L’œuvre de Martin Page mérite tellement, tellement plus qu’un commentaire. Elle mériterait des pages et des pages d’éloges et de remerciements. Des fleurs, des câlins, des clins d’œil. Des mots d’amour. Des tonnes de mots d’amour. Et du silence aussi, comme lorsque l’on s’incline devant la beauté fulgurante d’un coucher de soleil au mois de mai.
Depuis maintenant dix ans, Martin Page nous fait don de petits bijoux de parole et de pensée, d’humour et de folie. Ses livres – chacun d’entre eux –, qu’ils se destinent à un public adulte ou à un public enfantin, sont l’œuvre d’un esprit sans pareil, au sein duquel l’imagination se pose, se dresse même, tel un défi, un pied de nez magnifique à la bête, l’unique, l’écrasante réalité. Et les nouvelles qui composent La mauvaise habitude d’être soi, illustrées de très belle façon par Quentin Faucompré, ne font certes pas exception.
On y trouve des êtres à la fois d’une force inébranlable et d’une infinie fragilité. Il y a celui qui a élu domicile à l’intérieur de lui-même ; il y a cet autre qui, soudain, le temps d’une courte pause, choisit de n’être plus personne. Il y a également celui qui apprendra qu’il est le dernier survivant d’une rare espèce en voie de disparition. Puis celui qui s’évertuera à tenter de convaincre un lieutenant venu enquêter sur son meurtre que, de toute évidence, il ne peut pas avoir été assassiné puisqu’il est là, bien vivant, debout devant lui, et qu’il lui parle… Pris dans l’absurdité de leur condition, tous doivent se débattre avec et contre le réel contraignant (bureaucratie, monde du travail, identité, obsession de la célébrité). Aussi toutes les préoccupations les plus chères à l’auteur se déploient-elles ici de manière tout simplement splendide : lucidité à toute épreuve, compassion sans bornes pour les compagnons de délire et de déroute, triomphe de l’humour dans l’adversité.

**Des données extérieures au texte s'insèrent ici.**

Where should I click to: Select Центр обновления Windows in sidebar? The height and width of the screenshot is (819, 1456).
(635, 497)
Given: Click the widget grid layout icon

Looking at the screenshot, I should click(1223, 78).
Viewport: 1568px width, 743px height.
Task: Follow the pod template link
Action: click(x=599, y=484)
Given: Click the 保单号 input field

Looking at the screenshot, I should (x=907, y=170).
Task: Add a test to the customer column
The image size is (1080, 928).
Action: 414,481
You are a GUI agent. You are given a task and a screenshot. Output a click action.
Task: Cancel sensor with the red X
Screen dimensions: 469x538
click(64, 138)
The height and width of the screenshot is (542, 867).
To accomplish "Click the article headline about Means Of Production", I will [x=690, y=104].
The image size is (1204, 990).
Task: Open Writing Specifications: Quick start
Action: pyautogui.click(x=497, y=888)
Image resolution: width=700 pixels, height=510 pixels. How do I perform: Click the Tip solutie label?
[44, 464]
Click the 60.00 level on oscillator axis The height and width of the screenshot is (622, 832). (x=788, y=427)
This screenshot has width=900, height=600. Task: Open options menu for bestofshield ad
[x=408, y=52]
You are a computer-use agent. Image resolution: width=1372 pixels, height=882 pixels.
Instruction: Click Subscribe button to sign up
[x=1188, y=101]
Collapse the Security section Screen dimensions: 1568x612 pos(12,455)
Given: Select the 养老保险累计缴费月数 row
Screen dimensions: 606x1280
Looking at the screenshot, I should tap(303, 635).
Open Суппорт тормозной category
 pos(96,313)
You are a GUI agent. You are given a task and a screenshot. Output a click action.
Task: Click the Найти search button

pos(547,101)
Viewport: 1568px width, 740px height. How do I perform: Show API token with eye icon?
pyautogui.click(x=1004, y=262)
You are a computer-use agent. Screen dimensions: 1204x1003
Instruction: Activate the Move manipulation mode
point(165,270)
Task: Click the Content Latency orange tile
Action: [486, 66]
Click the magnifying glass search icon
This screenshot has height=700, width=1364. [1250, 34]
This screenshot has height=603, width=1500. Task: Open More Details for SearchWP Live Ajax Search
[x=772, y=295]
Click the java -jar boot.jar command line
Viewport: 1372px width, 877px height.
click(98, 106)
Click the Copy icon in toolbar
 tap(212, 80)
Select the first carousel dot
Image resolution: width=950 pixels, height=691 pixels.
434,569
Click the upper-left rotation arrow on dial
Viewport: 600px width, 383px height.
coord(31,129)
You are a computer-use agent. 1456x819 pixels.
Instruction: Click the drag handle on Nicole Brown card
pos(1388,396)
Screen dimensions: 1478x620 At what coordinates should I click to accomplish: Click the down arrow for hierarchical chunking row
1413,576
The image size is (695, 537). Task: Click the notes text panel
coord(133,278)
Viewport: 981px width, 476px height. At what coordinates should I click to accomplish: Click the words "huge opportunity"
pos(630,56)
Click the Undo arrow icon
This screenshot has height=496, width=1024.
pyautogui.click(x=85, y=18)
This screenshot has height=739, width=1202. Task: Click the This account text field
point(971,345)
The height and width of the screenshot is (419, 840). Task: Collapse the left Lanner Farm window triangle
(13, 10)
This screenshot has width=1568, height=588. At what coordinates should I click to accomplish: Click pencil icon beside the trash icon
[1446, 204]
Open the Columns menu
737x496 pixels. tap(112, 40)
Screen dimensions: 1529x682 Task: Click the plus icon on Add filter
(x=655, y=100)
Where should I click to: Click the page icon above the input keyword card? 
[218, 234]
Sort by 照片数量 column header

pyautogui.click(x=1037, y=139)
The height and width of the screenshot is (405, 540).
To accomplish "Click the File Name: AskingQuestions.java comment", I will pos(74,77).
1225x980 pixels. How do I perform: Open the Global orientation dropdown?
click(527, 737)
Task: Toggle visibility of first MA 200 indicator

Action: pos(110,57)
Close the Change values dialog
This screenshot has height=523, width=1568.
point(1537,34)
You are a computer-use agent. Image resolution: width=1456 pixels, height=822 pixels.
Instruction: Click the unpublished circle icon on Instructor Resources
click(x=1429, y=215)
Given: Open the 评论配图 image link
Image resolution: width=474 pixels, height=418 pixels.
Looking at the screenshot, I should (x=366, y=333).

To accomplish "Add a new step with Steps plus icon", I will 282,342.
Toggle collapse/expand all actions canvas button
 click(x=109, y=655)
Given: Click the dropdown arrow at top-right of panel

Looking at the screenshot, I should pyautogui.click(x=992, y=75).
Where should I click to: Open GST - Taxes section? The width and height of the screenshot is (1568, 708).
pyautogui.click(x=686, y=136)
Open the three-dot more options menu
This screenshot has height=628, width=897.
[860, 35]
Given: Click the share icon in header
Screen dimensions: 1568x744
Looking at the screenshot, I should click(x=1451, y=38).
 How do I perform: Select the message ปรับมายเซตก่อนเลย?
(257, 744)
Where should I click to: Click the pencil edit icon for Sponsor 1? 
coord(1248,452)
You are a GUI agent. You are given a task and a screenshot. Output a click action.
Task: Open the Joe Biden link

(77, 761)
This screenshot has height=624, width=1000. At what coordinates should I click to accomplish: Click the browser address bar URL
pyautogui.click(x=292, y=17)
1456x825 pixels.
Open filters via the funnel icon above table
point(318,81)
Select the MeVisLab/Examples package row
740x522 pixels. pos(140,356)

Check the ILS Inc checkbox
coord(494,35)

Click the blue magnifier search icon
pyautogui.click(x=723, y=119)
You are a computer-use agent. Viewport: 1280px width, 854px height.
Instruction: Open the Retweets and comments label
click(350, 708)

Or, si l’humour de Martin Page est noir, l’ensemble n’en demeure pas moins lumineux, c’est-à-dire éblouissant. Oui, la puissance de l’œuvre est telle qu’elle oblige à plisser le front, à détourner le regard du mille et une fois déjà vu, afin de le porter vers la blancheur inouïe d’autres mondes : ceux de l’esprit sans repos, du cœur infatigable. Car c’est ainsi, le front plissé, le regard légèrement décalé du monde, que l’on acquiert sur celui-ci la connaissance la plus riche, la plus intime et la plus originale. C’est également ainsi que l’intelligence apprend à être inquiète, méfiante, à ce point éprise de liberté qu’elle n’arrive plus à prendre au sérieux quiconque ou quoi que ce soit prétendant l’être. Alors, enfin, ce qui se donne pour stable, acquis, officiel ou sérieux se révèle-t-il pour ce qu’il est vraiment : une construction mentale, un jeu social – bref, rien d’autre qu’un mirage de plus dans le désert de la connaissance.
C’est en acceptant d’éprouver cette intenable légèreté que nous pouvons espérer effleurer la profondeur et la véritable gravité de l’expérience humaine. Le savoir, l’instinct de cette gravité : c’est cela, la lucidité. Et c’est pour cela qu’il faut oser dire, ici, maintenant, à son porteur, son gardien : Martin Page, je vous aime. Martin Page, merci pour tout. Et surtout tenez bon.